Что она натворила! Милостивый Боже, что она натворила!
Генрих — не единственный, кто должен будет сделать выбор между жизнью и смертью. Она тоже должна решить, как ей теперь поступить, решить немедленно.
Должна ли она сообщить Дэвиду о том, что узнала, и позволить ему самому решать, что делать? Или она должна забыть о том, что она вообще была в этом монастыре, и навсегда сохранить тайну его рождения?
Хранить ли ей верность Генриху VII, так много добра сделавшему для нее и ее сестер, открыть ли ему эти сведения, чтобы он мог действовать, как сочтет нужным? Или остаться верной Дэвиду, зная, что потеряет его, если он станет королем, ведь его закружит вихрь королевских обязанностей, и среди них — обязанность заключить династический брак с иностранной принцессой?
Какие решения ей предстоит принять! И каждое из них будет более ужасным, чем предыдущее!
Именно в келье старой умирающей монахини Маргарита поняла, что любит Дэвида больше жизни. Поняла, потому что самым сильным ее желанием было позволить этой горькой чаше минуть ее, то есть не делать вообще никакого выбора. Она страстно хотела, чтобы все было по-прежнему, чтобы она испытала счастье быть подле него в том качестве, какое позволит ей честь. Если его превращение в короля означает, что она никогда не сможет снова ощутить его поцелуй, растаять в его объятиях, видеть, как он улыбается, — то пусть лучше он останется обычным человеком.
— Миледи! Леди Маргарита!
Дрожь сотрясла ее тело, когда она стряхнула с себя видение холодного серого пейзажа, который нарисовало ей сердце. Она повернулась к Оливеру и вопросительно подняла бровь.
— Старуха уснула. Что будем делать теперь?
Надо возвращаться, — сказала она, — обратно в крепость.
— А когда вернемся?
— Идиот! — со слезами на глазах буркнула Астрид. — Откуда ей знать ответ на твой вопрос? А если и знает, как она может его произнести?
«А действительно, как?» — спросила себя Маргарита. Но впереди лежал долгий обратный путь, так что у нее будет время принять решение.
Маргариты в крепости не оказалось. Ее не было там уже много дней.
Дэвид, узнав новости от капитана, которого оставил главным в крепости, почувствовал, как леденеет кровь в его венах.
Леди Маргарита покинула крепость в сопровождении вооруженных всадников чуть менее двух недель назад. Никто не знал, куда она направилась. Никто не мог сказать, когда она вернется.
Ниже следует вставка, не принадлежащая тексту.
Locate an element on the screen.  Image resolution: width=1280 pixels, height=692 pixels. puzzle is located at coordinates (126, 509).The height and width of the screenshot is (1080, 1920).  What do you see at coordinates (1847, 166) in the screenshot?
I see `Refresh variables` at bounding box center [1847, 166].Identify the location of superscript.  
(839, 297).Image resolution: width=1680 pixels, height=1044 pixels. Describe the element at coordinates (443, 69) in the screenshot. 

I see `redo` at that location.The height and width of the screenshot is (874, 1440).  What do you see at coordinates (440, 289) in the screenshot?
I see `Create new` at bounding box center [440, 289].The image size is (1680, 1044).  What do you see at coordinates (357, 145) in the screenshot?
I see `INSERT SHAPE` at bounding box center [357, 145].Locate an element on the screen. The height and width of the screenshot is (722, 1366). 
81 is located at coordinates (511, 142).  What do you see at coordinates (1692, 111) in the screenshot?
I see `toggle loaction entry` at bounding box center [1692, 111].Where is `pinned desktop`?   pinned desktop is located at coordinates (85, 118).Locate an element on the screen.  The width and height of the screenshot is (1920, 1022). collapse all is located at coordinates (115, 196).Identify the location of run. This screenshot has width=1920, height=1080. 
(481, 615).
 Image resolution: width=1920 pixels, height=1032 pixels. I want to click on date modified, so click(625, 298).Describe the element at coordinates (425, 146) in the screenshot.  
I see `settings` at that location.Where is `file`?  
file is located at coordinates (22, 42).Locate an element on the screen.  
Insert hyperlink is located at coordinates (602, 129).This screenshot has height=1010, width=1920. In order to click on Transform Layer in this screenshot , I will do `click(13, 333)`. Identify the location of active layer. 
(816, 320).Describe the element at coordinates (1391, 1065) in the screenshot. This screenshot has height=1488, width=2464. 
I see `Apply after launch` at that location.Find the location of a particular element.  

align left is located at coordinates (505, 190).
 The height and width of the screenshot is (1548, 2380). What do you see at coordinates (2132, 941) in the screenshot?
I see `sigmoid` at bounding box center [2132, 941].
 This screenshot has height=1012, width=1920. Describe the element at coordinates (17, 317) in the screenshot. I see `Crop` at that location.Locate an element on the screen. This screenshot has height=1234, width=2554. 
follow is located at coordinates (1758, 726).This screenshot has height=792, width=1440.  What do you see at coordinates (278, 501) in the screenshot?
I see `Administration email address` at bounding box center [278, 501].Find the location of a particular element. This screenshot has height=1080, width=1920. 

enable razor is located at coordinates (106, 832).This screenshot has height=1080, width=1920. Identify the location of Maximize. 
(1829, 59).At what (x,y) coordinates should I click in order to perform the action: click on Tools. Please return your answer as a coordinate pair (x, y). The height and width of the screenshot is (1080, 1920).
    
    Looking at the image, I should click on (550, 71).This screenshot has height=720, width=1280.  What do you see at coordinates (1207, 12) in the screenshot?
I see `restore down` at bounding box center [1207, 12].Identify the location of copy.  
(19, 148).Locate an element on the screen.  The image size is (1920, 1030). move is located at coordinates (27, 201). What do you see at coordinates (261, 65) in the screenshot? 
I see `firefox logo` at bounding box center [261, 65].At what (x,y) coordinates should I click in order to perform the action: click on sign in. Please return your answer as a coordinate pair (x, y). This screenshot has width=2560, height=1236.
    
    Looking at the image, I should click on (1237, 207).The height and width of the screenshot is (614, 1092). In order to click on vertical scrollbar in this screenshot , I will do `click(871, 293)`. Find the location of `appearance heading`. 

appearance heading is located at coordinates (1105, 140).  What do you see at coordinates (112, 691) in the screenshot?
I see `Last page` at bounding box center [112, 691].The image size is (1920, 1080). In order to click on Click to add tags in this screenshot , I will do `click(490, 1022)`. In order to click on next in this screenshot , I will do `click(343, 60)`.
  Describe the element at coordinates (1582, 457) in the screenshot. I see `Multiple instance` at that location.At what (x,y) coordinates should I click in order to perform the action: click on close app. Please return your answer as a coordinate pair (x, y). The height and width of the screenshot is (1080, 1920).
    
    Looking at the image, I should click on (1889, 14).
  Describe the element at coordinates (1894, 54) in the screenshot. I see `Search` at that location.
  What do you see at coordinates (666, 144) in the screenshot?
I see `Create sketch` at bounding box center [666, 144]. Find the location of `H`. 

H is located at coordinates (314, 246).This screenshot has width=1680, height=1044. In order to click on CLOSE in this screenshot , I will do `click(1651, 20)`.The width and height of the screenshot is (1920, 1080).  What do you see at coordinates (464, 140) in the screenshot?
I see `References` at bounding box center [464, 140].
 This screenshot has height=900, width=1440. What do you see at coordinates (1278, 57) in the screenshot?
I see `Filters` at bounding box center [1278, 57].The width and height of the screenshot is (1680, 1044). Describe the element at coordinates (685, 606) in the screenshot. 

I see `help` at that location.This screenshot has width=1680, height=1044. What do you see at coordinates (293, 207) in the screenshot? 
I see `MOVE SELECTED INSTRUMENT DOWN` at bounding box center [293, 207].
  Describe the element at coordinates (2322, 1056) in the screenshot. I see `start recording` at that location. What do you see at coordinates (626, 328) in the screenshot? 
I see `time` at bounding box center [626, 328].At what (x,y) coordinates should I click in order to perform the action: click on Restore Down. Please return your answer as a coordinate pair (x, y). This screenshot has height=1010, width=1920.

Никто не знал, намеревалась ли она вообще возвращаться.
Дэвид стоял в большом зале, а перед ним вытянулся бледный начальник гарнизона. Рыцарь нарочито медленно снял латные рукавицы и бросил их на стол, пытаясь сдержать охвативший его гнев. С трудом расцепив зубы, он задал вопрос, который беспокоил его больше всего:
— Кто с ней поехал?
— Ее служанка, ваш оруженосец и эскорт из шести тяжеловооруженных всадников.
— Только шестеро.
— Да, сэр.
Капитан, державшийся настороженно, закрыл рот, решив, что лучше больше ничего не говорить. И поступил совершенно правильно: в противном случае Дэвид вполне мог снести ему голову. То, что Оливер сопровождает Маргариту, должно было его успокоить, но итальянский оруженосец питал слабость и к самой даме, и к ее крошке служанке. На него можно было положиться в том смысле, что в случае необходимости он отдаст за них жизнь, но он также будет покорным рабом в любой безумной затее Маргариты.
— Больше ничего нового? — настаивал Дэвид. — От короля никто не приезжал с требованием отправить ее в Лондон? Никто не приезжал из Бресфорда?
— Ничего, сэр Дэвид.
— Она не принимала благородных посетителей? — Он сдвинул брови, внезапно встревожившись. — Сын лорда Галливела не появлялся?